--- Raw data ---

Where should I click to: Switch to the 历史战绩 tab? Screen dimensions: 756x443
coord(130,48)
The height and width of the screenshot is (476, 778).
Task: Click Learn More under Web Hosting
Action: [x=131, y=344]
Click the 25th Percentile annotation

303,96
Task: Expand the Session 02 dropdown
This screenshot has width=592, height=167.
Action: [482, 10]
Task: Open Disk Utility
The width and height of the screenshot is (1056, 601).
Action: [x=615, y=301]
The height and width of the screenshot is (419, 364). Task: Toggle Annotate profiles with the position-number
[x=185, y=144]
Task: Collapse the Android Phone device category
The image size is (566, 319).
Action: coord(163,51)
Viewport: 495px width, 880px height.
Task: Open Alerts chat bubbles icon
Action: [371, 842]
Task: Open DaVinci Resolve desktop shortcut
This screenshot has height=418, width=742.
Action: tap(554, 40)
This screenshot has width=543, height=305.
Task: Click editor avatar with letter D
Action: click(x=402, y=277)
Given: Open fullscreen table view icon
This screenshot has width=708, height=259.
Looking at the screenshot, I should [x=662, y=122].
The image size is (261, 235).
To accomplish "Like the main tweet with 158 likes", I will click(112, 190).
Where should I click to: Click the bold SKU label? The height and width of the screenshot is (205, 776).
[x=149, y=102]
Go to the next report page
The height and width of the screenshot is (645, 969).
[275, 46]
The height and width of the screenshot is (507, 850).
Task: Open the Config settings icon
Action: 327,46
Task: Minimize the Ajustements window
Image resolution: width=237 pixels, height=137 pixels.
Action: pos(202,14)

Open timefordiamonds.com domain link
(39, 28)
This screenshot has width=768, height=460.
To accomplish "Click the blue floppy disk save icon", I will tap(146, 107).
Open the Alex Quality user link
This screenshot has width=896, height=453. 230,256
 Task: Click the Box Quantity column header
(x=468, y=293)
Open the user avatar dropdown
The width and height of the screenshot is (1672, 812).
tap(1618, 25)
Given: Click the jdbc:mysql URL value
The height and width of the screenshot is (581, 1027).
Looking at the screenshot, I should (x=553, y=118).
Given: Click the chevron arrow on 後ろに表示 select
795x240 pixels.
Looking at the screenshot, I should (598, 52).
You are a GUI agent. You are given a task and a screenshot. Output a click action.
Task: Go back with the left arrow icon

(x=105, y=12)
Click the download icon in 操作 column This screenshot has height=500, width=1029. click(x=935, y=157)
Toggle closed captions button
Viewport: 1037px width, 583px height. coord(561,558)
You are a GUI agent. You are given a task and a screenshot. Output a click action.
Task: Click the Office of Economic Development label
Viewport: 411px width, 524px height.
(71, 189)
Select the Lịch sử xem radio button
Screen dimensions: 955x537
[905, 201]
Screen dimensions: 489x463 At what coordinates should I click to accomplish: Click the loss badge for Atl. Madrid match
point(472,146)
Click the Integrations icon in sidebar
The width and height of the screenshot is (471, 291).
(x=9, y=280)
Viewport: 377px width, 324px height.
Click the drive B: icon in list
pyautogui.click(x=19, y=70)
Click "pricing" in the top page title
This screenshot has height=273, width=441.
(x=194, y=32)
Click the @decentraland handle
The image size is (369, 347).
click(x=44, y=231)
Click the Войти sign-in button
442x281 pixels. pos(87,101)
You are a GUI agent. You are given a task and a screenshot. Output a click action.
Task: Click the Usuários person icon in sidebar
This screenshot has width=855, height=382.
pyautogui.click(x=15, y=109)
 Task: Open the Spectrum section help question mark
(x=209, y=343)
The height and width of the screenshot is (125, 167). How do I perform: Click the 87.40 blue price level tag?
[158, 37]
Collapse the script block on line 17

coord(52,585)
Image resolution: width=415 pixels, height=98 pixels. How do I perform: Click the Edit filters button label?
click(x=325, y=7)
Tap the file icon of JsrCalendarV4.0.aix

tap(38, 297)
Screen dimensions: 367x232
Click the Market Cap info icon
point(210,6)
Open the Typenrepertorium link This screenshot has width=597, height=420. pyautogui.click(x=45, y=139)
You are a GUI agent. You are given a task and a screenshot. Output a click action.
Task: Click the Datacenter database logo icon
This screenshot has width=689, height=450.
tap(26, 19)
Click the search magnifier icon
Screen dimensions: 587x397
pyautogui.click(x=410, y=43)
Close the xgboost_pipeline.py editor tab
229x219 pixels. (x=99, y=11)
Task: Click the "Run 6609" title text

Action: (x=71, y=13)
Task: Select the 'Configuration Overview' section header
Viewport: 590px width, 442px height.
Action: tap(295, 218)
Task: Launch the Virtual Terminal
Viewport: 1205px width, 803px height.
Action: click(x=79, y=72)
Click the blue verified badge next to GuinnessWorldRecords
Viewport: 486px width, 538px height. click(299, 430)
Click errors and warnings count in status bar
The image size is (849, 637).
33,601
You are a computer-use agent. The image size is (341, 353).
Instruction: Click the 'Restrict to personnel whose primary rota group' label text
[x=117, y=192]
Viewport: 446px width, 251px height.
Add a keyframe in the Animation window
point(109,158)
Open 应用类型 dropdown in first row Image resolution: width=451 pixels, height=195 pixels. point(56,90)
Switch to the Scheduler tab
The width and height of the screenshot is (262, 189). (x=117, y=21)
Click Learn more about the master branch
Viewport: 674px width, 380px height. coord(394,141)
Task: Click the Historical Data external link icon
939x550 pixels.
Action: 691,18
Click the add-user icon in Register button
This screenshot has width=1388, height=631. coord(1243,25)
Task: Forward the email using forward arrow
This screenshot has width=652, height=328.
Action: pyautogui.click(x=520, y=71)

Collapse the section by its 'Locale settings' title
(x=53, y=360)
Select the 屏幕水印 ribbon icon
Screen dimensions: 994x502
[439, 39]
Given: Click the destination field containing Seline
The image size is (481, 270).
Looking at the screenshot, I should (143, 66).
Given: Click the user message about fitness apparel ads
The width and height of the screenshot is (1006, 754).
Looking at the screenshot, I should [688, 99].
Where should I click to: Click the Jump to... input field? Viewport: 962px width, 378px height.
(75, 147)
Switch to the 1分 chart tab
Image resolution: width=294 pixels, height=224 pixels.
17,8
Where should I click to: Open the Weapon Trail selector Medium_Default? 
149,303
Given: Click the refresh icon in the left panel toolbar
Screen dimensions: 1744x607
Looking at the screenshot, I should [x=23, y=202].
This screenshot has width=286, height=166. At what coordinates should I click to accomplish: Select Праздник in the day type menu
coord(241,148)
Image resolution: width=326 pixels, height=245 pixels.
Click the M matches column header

---

**Exercise**
None of the lines above may be skipped. Transcribe each one exactly.

**Task response**
Where should I click to: Switch to the 历史战绩 tab? Screen dimensions: 756x443
coord(130,48)
The height and width of the screenshot is (476, 778).
Task: Click Learn More under Web Hosting
Action: [x=131, y=344]
Click the 25th Percentile annotation

303,96
Task: Expand the Session 02 dropdown
This screenshot has width=592, height=167.
Action: [482, 10]
Task: Open Disk Utility
The width and height of the screenshot is (1056, 601).
Action: [x=615, y=301]
The height and width of the screenshot is (419, 364). Task: Toggle Annotate profiles with the position-number
[x=185, y=144]
Task: Collapse the Android Phone device category
The image size is (566, 319).
Action: coord(163,51)
Viewport: 495px width, 880px height.
Task: Open Alerts chat bubbles icon
Action: [371, 842]
Task: Open DaVinci Resolve desktop shortcut
This screenshot has height=418, width=742.
Action: tap(554, 40)
This screenshot has width=543, height=305.
Task: Click editor avatar with letter D
Action: click(x=402, y=277)
Given: Open fullscreen table view icon
This screenshot has width=708, height=259.
Looking at the screenshot, I should [x=662, y=122].
The image size is (261, 235).
To accomplish "Like the main tweet with 158 likes", I will click(112, 190).
Where should I click to: Click the bold SKU label? The height and width of the screenshot is (205, 776).
[x=149, y=102]
Go to the next report page
The height and width of the screenshot is (645, 969).
[275, 46]
The height and width of the screenshot is (507, 850).
Task: Open the Config settings icon
Action: 327,46
Task: Minimize the Ajustements window
Image resolution: width=237 pixels, height=137 pixels.
Action: pos(202,14)

Open timefordiamonds.com domain link
(39, 28)
This screenshot has width=768, height=460.
To accomplish "Click the blue floppy disk save icon", I will tap(146, 107).
Open the Alex Quality user link
This screenshot has width=896, height=453. 230,256
 Task: Click the Box Quantity column header
(x=468, y=293)
Open the user avatar dropdown
The width and height of the screenshot is (1672, 812).
tap(1618, 25)
Given: Click the jdbc:mysql URL value
The height and width of the screenshot is (581, 1027).
Looking at the screenshot, I should (x=553, y=118).
Given: Click the chevron arrow on 後ろに表示 select
795x240 pixels.
Looking at the screenshot, I should (598, 52).
You are a GUI agent. You are given a task and a screenshot. Output a click action.
Task: Go back with the left arrow icon

(x=105, y=12)
Click the download icon in 操作 column This screenshot has height=500, width=1029. click(x=935, y=157)
Toggle closed captions button
Viewport: 1037px width, 583px height. coord(561,558)
You are a GUI agent. You are given a task and a screenshot. Output a click action.
Task: Click the Office of Economic Development label
Viewport: 411px width, 524px height.
(71, 189)
Select the Lịch sử xem radio button
Screen dimensions: 955x537
[905, 201]
Screen dimensions: 489x463 At what coordinates should I click to accomplish: Click the loss badge for Atl. Madrid match
point(472,146)
Click the Integrations icon in sidebar
The width and height of the screenshot is (471, 291).
(x=9, y=280)
Viewport: 377px width, 324px height.
Click the drive B: icon in list
pyautogui.click(x=19, y=70)
Click "pricing" in the top page title
This screenshot has height=273, width=441.
(x=194, y=32)
Click the @decentraland handle
The image size is (369, 347).
click(x=44, y=231)
Click the Войти sign-in button
442x281 pixels. pos(87,101)
You are a GUI agent. You are given a task and a screenshot. Output a click action.
Task: Click the Usuários person icon in sidebar
This screenshot has width=855, height=382.
pyautogui.click(x=15, y=109)
 Task: Open the Spectrum section help question mark
(x=209, y=343)
The height and width of the screenshot is (125, 167). How do I perform: Click the 87.40 blue price level tag?
[158, 37]
Collapse the script block on line 17

coord(52,585)
Image resolution: width=415 pixels, height=98 pixels. How do I perform: Click the Edit filters button label?
click(x=325, y=7)
Tap the file icon of JsrCalendarV4.0.aix

tap(38, 297)
Screen dimensions: 367x232
Click the Market Cap info icon
point(210,6)
Open the Typenrepertorium link This screenshot has width=597, height=420. pyautogui.click(x=45, y=139)
You are a GUI agent. You are given a task and a screenshot. Output a click action.
Task: Click the Datacenter database logo icon
This screenshot has width=689, height=450.
tap(26, 19)
Click the search magnifier icon
Screen dimensions: 587x397
pyautogui.click(x=410, y=43)
Close the xgboost_pipeline.py editor tab
229x219 pixels. (x=99, y=11)
Task: Click the "Run 6609" title text

Action: (x=71, y=13)
Task: Select the 'Configuration Overview' section header
Viewport: 590px width, 442px height.
Action: tap(295, 218)
Task: Launch the Virtual Terminal
Viewport: 1205px width, 803px height.
Action: click(x=79, y=72)
Click the blue verified badge next to GuinnessWorldRecords
Viewport: 486px width, 538px height. click(299, 430)
Click errors and warnings count in status bar
The image size is (849, 637).
33,601
You are a computer-use agent. The image size is (341, 353).
Instruction: Click the 'Restrict to personnel whose primary rota group' label text
[x=117, y=192]
Viewport: 446px width, 251px height.
Add a keyframe in the Animation window
point(109,158)
Open 应用类型 dropdown in first row Image resolution: width=451 pixels, height=195 pixels. point(56,90)
Switch to the Scheduler tab
The width and height of the screenshot is (262, 189). (x=117, y=21)
Click Learn more about the master branch
Viewport: 674px width, 380px height. coord(394,141)
Task: Click the Historical Data external link icon
939x550 pixels.
Action: 691,18
Click the add-user icon in Register button
This screenshot has width=1388, height=631. coord(1243,25)
Task: Forward the email using forward arrow
This screenshot has width=652, height=328.
Action: pyautogui.click(x=520, y=71)

Collapse the section by its 'Locale settings' title
(x=53, y=360)
Select the 屏幕水印 ribbon icon
Screen dimensions: 994x502
[439, 39]
Given: Click the destination field containing Seline
The image size is (481, 270).
Looking at the screenshot, I should (143, 66).
Given: Click the user message about fitness apparel ads
The width and height of the screenshot is (1006, 754).
Looking at the screenshot, I should [688, 99].
Where should I click to: Click the Jump to... input field? Viewport: 962px width, 378px height.
(75, 147)
Switch to the 1分 chart tab
Image resolution: width=294 pixels, height=224 pixels.
17,8
Where should I click to: Open the Weapon Trail selector Medium_Default? 
149,303
Given: Click the refresh icon in the left panel toolbar
Screen dimensions: 1744x607
Looking at the screenshot, I should [x=23, y=202].
This screenshot has width=286, height=166. At what coordinates should I click to accomplish: Select Праздник in the day type menu
coord(241,148)
Image resolution: width=326 pixels, height=245 pixels.
Click the M matches column header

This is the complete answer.